Saito et al. recently reported a similar case of aseptic meningitis after administration of the BNT-162b2 (Pfizer-BioNTech) vaccine (Saito et al., 2021). Aseptic meningitis after vaccination has previously been detailed in influenza (Bihan et al., 2019) and mumps, measles and rubella vaccinations (Miller et al., 1993). mRNA vaccines utilize the translational machinery of cells to produce properly folded and fully functional proteins. The majority of the protein produced will be incorporated as a part of the class I major histocompatibility complexes (MHC), and presented to CD8+ and CD4+ cells. Host dendritic cells that are transfected by an mRNA vaccine process the assembly of class II MHC and present it to immune cells (Park et al., 2021).

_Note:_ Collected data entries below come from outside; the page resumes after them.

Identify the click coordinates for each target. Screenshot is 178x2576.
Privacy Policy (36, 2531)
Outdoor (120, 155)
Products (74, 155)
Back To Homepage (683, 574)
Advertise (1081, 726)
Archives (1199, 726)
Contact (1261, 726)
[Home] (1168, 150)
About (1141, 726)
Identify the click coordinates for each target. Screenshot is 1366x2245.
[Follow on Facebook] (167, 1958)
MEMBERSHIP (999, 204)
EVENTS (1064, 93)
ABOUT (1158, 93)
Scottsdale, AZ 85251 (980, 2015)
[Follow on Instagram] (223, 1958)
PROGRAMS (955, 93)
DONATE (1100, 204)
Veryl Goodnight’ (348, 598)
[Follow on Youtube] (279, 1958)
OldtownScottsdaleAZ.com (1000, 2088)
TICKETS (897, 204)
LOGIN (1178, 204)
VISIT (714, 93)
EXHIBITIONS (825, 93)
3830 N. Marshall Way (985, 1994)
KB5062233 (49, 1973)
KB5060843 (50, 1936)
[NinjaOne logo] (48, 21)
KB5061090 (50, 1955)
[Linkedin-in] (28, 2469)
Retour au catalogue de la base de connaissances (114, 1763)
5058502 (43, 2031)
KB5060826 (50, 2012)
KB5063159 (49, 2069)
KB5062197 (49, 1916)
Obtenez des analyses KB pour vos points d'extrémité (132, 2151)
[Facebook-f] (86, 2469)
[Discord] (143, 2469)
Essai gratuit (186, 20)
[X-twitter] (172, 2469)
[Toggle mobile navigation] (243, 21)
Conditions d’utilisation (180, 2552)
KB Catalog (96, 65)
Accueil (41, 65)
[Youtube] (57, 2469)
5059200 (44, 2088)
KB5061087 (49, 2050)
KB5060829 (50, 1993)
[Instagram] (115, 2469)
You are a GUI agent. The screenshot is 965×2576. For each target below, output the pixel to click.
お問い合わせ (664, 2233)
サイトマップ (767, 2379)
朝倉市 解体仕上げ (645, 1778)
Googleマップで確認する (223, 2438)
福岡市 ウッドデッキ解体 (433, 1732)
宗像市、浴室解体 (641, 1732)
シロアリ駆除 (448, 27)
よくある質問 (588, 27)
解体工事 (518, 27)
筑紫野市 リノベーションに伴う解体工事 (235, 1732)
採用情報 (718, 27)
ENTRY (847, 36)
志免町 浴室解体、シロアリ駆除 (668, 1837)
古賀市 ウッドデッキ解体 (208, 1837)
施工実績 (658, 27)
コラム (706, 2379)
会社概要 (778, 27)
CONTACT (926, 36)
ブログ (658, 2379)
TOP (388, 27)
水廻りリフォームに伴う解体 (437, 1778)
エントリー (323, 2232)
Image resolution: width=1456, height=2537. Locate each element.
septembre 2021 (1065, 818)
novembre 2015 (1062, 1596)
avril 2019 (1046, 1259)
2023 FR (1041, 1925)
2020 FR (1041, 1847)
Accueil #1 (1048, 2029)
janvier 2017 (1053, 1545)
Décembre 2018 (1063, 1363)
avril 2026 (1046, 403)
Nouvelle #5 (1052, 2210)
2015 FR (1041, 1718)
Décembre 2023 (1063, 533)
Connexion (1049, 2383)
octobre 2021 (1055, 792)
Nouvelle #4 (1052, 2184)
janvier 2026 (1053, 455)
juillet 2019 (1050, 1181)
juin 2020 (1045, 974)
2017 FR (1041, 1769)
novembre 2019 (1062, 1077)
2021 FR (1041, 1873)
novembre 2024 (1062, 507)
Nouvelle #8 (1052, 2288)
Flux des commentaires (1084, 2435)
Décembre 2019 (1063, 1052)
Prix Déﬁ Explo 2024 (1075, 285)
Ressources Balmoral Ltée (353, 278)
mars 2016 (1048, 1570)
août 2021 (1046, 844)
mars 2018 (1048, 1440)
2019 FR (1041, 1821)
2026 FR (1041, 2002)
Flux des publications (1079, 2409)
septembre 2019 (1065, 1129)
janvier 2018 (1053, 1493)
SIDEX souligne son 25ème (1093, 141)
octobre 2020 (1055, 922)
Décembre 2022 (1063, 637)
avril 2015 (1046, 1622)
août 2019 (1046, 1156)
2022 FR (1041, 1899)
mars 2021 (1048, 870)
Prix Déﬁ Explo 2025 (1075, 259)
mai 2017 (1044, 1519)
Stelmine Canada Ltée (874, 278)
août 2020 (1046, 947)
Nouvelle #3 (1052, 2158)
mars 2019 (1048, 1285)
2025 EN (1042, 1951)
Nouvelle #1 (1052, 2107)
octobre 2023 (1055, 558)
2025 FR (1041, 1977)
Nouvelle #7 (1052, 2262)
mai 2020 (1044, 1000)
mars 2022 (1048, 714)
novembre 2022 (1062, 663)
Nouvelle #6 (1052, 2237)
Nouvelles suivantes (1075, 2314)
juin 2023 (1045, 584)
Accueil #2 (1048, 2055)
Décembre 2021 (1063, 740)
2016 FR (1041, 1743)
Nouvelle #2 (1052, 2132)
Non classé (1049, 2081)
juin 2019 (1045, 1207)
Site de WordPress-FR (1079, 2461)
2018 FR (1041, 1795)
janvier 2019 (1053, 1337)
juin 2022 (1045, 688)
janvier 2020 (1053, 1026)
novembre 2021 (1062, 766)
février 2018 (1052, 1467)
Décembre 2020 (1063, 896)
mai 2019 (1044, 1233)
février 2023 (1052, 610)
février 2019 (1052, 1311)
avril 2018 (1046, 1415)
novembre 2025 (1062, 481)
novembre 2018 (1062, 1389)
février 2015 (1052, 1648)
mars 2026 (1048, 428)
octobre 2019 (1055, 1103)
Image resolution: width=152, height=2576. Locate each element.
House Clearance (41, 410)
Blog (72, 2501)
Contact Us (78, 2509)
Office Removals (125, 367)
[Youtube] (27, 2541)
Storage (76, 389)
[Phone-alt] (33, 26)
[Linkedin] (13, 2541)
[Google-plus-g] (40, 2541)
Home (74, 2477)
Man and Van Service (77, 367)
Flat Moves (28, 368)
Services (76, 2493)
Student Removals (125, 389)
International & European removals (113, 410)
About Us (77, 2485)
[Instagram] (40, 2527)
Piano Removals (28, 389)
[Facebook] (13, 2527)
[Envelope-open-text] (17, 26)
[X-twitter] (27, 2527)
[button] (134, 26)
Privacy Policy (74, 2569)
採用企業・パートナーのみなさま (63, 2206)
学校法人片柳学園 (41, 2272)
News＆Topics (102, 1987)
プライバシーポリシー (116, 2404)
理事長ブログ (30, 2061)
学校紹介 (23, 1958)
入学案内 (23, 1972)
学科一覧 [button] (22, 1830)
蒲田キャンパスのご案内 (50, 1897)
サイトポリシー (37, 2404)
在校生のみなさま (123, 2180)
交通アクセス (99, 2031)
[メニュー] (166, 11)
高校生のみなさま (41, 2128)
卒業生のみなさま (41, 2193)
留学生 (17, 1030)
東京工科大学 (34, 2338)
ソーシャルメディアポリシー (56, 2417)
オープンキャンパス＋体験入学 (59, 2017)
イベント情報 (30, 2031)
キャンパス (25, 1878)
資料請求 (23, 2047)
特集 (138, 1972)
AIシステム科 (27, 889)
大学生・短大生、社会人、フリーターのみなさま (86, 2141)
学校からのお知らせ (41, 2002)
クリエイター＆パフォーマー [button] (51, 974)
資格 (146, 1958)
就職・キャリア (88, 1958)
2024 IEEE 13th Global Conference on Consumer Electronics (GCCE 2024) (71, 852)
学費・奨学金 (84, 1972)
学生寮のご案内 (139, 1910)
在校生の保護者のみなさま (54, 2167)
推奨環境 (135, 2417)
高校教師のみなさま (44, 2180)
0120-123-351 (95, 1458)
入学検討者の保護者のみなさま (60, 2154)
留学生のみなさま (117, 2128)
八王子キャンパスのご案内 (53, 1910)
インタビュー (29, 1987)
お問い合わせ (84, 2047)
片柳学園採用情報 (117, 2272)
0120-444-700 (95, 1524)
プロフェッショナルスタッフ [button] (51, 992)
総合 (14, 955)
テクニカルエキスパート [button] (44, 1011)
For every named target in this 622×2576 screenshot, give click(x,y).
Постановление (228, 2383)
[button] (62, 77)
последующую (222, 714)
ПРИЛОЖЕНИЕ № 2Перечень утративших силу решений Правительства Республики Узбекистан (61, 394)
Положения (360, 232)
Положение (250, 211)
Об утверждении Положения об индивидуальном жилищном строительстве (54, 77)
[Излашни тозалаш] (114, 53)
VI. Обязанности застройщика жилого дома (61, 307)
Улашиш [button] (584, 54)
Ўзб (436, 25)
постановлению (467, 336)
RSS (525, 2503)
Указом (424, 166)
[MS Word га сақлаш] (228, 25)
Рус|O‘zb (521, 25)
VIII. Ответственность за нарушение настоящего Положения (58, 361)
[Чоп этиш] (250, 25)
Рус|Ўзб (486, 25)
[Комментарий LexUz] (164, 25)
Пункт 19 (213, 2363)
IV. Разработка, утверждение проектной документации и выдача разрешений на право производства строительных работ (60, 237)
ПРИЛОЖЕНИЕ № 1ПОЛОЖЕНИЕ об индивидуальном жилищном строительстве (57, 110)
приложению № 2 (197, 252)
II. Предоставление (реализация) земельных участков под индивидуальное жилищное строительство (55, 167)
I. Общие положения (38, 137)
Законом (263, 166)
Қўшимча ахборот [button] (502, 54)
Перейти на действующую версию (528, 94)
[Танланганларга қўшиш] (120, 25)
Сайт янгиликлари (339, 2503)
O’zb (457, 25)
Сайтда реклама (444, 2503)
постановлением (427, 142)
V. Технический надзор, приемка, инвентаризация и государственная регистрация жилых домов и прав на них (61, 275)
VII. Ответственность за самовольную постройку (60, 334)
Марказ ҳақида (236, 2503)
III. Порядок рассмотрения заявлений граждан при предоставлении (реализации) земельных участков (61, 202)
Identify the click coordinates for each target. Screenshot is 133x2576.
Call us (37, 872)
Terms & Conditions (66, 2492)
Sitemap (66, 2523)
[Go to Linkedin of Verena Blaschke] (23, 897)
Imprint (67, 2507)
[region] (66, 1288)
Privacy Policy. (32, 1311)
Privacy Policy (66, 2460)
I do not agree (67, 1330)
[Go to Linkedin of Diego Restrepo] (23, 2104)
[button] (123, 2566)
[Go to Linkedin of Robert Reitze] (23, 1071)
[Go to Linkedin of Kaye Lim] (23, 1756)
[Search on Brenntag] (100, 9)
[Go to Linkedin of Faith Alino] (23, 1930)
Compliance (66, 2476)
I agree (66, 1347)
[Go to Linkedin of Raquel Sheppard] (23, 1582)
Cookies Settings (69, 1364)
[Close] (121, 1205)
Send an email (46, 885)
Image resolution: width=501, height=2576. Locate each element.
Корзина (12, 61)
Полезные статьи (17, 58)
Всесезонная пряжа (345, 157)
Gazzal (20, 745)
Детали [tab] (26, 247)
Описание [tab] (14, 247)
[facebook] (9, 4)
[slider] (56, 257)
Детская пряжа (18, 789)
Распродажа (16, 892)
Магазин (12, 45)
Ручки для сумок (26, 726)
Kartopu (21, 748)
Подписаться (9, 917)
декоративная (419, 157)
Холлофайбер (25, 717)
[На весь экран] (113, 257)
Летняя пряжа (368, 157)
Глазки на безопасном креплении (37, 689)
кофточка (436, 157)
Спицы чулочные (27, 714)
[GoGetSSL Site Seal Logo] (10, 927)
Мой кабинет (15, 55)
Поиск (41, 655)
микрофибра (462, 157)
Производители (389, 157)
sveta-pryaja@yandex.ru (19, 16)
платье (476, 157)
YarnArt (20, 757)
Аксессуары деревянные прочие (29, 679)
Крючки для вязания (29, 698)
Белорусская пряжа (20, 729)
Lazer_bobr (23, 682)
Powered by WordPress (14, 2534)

Antibodies directed at the spike protein are elevated in both our patients in both sera and CSF. Patient 1 had a total spike antibody of >250 U/mL (non-reactive (NR) ​< ​0.8 U/mL) in the sera and CSF, while Patient 2 had a level of 83.4 U/mL in the sera, and 0.9 U/mL (NR ​< ​0.8 U/mL) in the CSF. A high CD4+/CD8+ ratio in the blood has been associated with a good response towards other vaccines and a predictor of higher antibody titers (Sari and Taskapan, 2012; Avelino-Silva et al., 2016) in certain populations (Strazielle et al., 2016). CD4+ T cells regulate the response of CD8+ T cells after vaccination through complex mechanisms (Laidlaw et al., 2016). The CD4+/CD8+ ratio has been used as a marker of immune activation and immune senescence in acquired immunodeficiency syndrome (AIDS) and non-AIDS events (Bruno et al., 2017). In the CSF, adaptive immune cells have different phenotypes. Proportions of T cell subsets were significantly increased in neuroinflammatory disorders, with CD4+ T cells proportionally more expanded than in CD8+ T cells (Han et al., 2014). An elevated CSF CD4+/CD8+ ratio has been reported in aseptic meningitis (Ross et al., 1991), multiple sclerosis, tension headache (Mix et al., 1990), neurosarcoidosis (Paule et al., 2021) and myasthenia gravis (Müller et al., 1990). Notably, in aseptic meningitis, CD4+ T lymphocytes were found to be increased in the acute phase, and decreased in the recovery phase, while CD8+ T-lymphocytes gradually accumulated in the recovery phase (Tabata et al., 1994), translating to a high CD4+/CD8+ ratio in the acute phase of aseptic meningitis, and a low CD4+/CD8+ ratio in the recovery phase. A strong neuroinflammatory response is seen in both of our patients described here, with elevated CD4+/CD8+ ratio of 8.4 in Patient 1, and 3.9 in Patient 2 in the CSF, reflecting the acute phase of aseptic meningitis and immune activation.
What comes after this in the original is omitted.